Document extract.
○ ○ ○
Deadly Deer Disease Spreads In Texas, With No Easy Explanation
HuffPost
State officials are mystified as to how an aggressively contagious disease got into a state facility previously thought to be impenetrable.
Early last year, a deer euthanized as part of a study at the Kerr Wildlife Management Area research facility in Texas tested positive for chronic wasting disease — the deer equivalent of the brain disorder called “mad cow” in cattle and “Creutzfeldt-Jakob disease” in humans.
It was an alarming find for state wildlife officials, who have spent the last three years struggling to contain a recurring outbreak of the disease. Wildlife biologists widely view the highly contagious illness as the single greatest threat to the long-term health of the country’s cervids, a family of animals that includes deer, elk, moose and caribou. CWD causes brain proteins called “prions” to misfold, leading to a prolonged death by neurodegeneration.
○ ○ ○
Exercise goal. Continue the news article about chronic wasting disease at the Texas wildlife research facility, picking up after its final sentence.
○ ○ ○
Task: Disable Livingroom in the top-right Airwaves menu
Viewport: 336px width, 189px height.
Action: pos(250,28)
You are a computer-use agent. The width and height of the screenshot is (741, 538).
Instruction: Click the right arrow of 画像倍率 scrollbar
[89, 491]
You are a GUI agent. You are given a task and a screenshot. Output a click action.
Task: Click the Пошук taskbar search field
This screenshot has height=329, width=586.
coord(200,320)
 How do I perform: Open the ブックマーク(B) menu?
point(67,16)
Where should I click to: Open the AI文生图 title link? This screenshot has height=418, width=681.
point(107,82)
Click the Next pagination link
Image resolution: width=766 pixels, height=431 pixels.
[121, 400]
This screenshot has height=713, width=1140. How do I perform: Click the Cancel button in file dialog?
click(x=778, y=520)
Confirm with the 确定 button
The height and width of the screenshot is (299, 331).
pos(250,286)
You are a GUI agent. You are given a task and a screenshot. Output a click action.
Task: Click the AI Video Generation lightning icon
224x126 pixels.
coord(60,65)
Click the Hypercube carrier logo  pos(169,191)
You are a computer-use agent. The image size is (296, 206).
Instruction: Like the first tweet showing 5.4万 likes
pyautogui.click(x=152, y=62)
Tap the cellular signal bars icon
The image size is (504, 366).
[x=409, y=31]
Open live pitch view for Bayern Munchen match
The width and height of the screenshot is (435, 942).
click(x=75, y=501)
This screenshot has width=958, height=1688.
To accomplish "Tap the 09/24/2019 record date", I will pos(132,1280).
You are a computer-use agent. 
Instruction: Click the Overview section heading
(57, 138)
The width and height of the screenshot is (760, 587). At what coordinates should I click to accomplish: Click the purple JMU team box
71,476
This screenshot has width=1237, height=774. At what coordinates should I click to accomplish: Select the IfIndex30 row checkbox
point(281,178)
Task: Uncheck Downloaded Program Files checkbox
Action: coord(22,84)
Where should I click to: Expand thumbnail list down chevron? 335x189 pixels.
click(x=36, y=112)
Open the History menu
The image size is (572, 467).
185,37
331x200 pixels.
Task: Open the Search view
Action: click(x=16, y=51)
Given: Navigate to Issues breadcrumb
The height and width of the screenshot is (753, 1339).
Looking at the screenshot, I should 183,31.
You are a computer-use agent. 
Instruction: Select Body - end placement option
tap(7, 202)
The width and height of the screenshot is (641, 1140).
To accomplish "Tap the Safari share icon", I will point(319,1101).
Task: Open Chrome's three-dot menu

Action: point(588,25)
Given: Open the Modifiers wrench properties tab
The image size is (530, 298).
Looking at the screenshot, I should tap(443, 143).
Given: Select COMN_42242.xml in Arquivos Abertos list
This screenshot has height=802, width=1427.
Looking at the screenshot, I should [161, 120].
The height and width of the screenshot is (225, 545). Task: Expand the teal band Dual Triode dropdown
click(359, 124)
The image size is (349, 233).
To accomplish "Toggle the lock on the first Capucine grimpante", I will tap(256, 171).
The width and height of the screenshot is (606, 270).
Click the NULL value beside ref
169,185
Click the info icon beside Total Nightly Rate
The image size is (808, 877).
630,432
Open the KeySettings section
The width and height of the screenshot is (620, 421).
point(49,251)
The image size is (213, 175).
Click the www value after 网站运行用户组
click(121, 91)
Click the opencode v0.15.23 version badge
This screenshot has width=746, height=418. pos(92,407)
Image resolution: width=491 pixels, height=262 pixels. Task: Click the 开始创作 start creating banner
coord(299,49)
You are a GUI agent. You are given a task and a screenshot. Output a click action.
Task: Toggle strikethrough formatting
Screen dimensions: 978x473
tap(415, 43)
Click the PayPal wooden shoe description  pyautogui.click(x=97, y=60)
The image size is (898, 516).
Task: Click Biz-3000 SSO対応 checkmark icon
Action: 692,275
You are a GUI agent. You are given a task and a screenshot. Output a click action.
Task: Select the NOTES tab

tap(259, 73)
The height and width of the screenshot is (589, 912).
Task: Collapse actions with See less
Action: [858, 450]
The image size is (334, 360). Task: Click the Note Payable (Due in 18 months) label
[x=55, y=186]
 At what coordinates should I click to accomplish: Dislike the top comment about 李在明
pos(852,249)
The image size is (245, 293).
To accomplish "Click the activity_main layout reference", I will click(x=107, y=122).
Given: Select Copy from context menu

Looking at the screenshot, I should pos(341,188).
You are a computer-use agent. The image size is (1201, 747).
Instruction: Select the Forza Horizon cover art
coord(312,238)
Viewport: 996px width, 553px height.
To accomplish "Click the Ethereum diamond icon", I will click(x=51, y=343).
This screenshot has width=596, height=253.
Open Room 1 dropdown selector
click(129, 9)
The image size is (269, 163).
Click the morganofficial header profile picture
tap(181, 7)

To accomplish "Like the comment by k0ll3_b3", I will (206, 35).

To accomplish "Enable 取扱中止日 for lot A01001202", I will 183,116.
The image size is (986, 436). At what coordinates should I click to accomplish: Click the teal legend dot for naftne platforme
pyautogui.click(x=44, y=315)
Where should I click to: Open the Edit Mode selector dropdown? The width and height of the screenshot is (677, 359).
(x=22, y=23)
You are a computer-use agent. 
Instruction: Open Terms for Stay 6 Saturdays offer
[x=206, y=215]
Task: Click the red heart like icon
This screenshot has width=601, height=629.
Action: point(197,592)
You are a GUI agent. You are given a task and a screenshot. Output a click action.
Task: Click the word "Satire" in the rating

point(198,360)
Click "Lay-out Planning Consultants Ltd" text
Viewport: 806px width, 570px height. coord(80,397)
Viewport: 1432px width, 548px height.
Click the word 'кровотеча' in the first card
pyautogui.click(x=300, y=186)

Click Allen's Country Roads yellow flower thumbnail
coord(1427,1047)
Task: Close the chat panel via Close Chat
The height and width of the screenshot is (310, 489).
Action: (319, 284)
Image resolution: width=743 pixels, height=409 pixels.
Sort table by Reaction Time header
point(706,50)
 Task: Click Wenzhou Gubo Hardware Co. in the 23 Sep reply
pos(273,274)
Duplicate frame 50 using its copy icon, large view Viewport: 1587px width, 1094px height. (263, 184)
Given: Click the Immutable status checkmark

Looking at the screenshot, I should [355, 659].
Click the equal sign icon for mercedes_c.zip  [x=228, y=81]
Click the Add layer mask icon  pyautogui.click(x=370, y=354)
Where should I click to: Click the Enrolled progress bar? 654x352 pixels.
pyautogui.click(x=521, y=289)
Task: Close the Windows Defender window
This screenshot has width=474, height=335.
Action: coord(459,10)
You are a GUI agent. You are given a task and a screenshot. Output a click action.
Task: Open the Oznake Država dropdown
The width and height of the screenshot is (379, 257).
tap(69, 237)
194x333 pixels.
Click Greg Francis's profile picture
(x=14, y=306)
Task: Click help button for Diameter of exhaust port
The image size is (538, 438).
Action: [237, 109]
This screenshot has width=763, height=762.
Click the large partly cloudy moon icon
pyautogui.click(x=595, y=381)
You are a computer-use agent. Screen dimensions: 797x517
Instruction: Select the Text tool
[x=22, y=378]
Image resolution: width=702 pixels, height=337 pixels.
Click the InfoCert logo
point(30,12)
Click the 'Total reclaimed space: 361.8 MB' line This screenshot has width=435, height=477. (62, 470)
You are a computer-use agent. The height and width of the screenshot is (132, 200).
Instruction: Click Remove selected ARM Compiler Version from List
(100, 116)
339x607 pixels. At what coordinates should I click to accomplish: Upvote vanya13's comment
○ ○ ○
Written answer.
The disease is present in free-ranging cervids in at least 32 states, according to the U.S. Geological Survey.
It also might have been a false positive. Follow-up tests failed to confirm the deer’s infection.
But environmental samples taken through the summer showed diseased prions lurking in feed and water troughs. When wildlife officials live-tested every deer in the herd in October, they turned up another positive. On Nov. 20, they killed all of the roughly 90 deer in the herd, depopulating the Texas Parks and Wildlife Department’s only deer research facility.